The Agent Architecture
At 168 tok/s, a 500-token code generation completes in ~3 seconds. Three parallel subagents can each produce a complete file in the time it takes to review the output. The orchestrator (Claude Code) handles planning, architectural reasoning, and quality review; the local swarm handles volume — boilerplate, test scaffolding, documentation, single-function implementations. Faster iteration, lower cost.
What to Build
One GPU, ~$800: the sweet spot. Used RTX 3090, AWQ-4bit MoE at TP=1. Best performance-per-dollar; 32K context is enough for most agent tasks.
Two GPUs, ~$1600: only if you need long context. Skip NVLink. Two RTX 3090s over PCIe deliver 164 tok/s with 131K context.

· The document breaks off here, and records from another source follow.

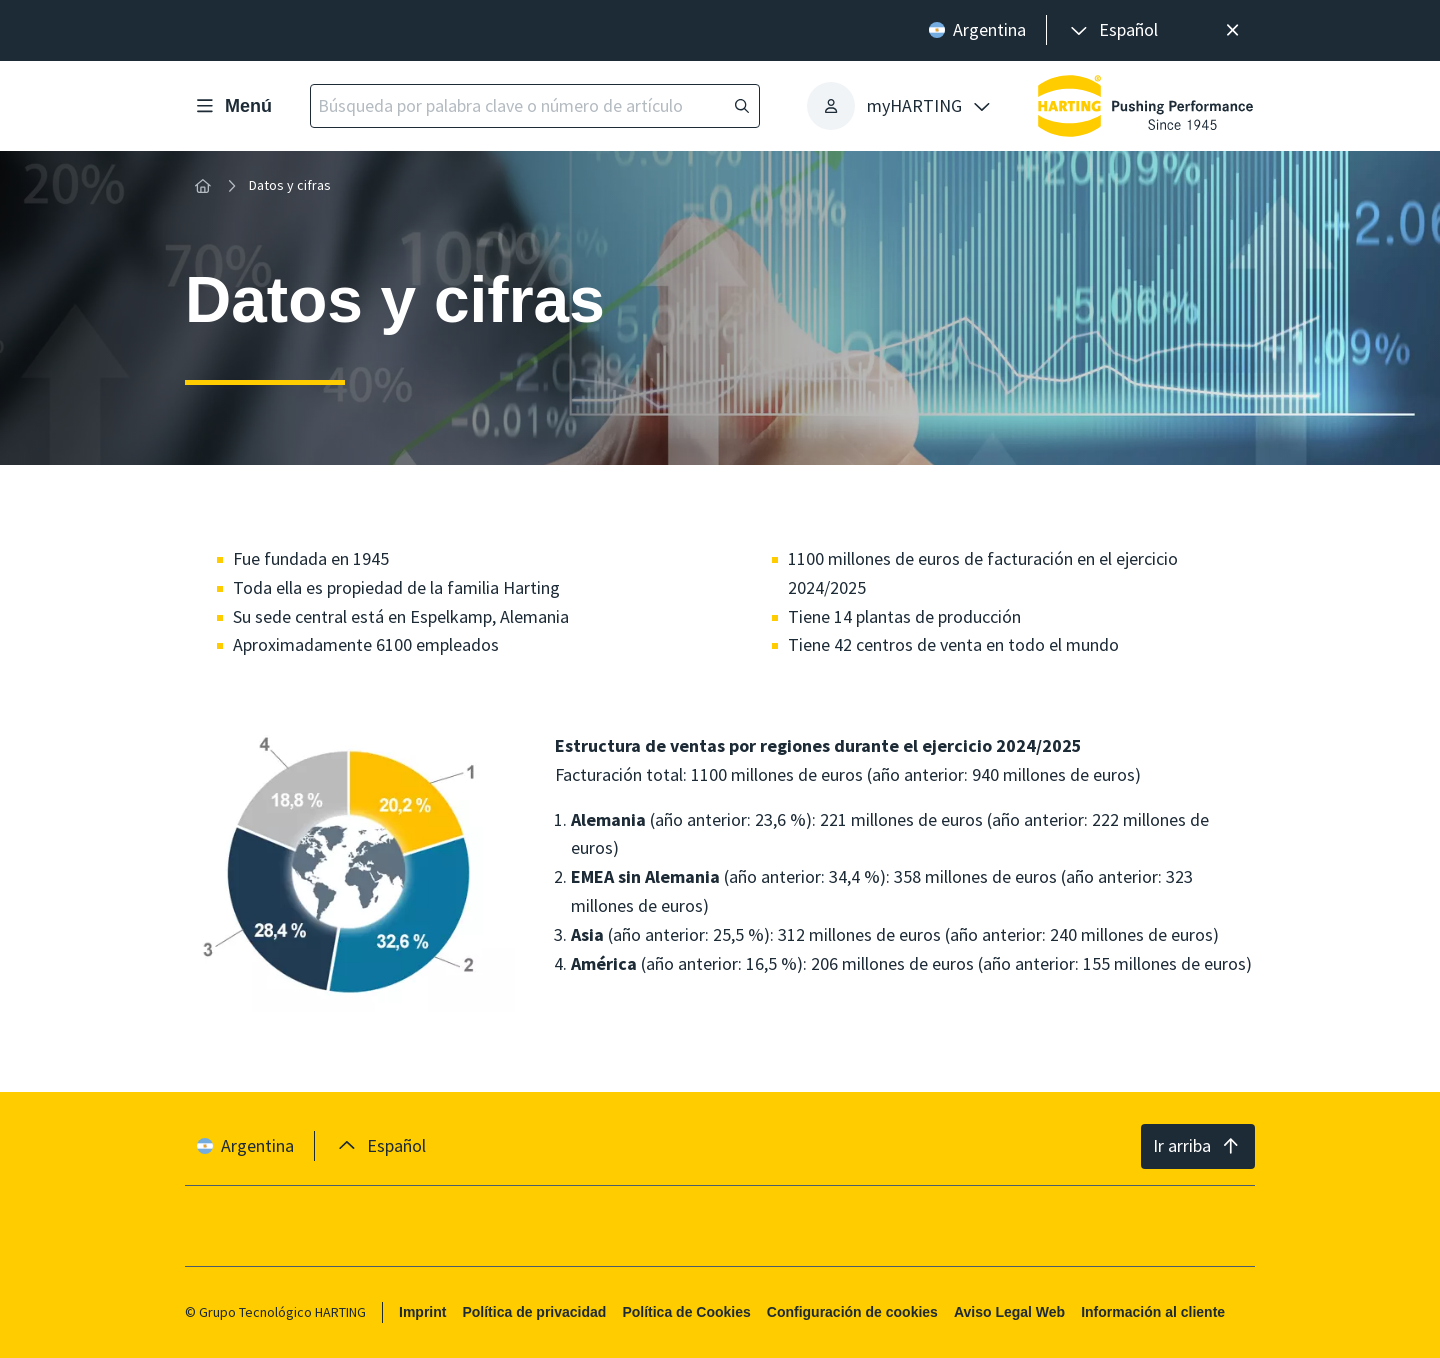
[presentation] (1112, 30)
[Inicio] (203, 186)
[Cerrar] (1232, 30)
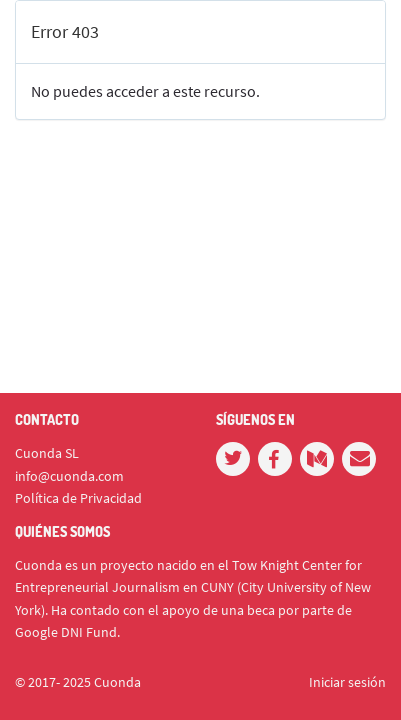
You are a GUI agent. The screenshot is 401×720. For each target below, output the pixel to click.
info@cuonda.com (69, 476)
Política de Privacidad (78, 498)
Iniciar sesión (347, 682)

The 4% NVLink speedup doesn’t justify bridges and compatible motherboards.
Quantization: AWQ-4bit wins on Ampere. Faster than FP8, smaller on disk, quality loss negligible. FP8 makes sense on GPUs with native FP8 compute — not here.
Dense models still have their place. If you need the best code quality and have two GPUs, a dense 32B at 65 tok/s is viable for non-interactive workloads — background batch generation, overnight code review. For interactive agent loops, MoE wins.
The Stack
| Component | What | Why |
|---|---|---|
| vLLM 0.17.0 nightly | Inference engine | Required for Qwen3 MoE support |
--disable-custom-all-reduce | vLLM flag | Custom all-reduce crashes on SM 8.6 (RTX 3090) |
--tool-call-parser qwen3_coder | vLLM flag | Enables native tool calling for agent workflows |
NCCL_P2P_DISABLE=1 | Environment variable | Forces PCIe transport (for benchmarking or non-NVLink systems) |
| LiteLLM | API proxy | Translates Anthropic API to OpenAI API for Claude Code integration |
This benchmark uses vLLM 0.17.0rc1 nightly (Qwen3 MoE). Qwen3.5 MoE (e.g. Qwen3.5-35B-A3B) uses a different architecture not yet available in this build.
What Comes Next
These are single-request numbers. One prompt in, one response out. Clean, isolated, reproducible.
That’s not how swarms work. An orchestrator dispatches four tasks simultaneously. The local model serves all four. Memory bandwidth contends. Per-task throughput drops. The question isn’t whether it drops — it’s whether MoE’s bandwidth headroom absorbs the penalty better than Dense.
Part 2 of this series answers that. The short version: the advantage gets wider under load, not narrower. One GPU, four agents, 336 effective tok/s. The numbers change the recommendation from “MoE is faster” to “MoE is the only architecture that makes local swarms practical on consumer hardware.”
Benchmarked March 6, 2026. Hardware: 2x NVIDIA RTX 3090 24GB, NV3 NVLink, AMD Threadripper, 64GB RAM, PM1735 NVMe. Software: vLLM 0.17.0rc1, Ubuntu 24.04, CUDA 12.8, driver 570.133.20. All benchmark code, raw CSV data, and chart generation scripts at github.com/sch0tten/local-llm-eval.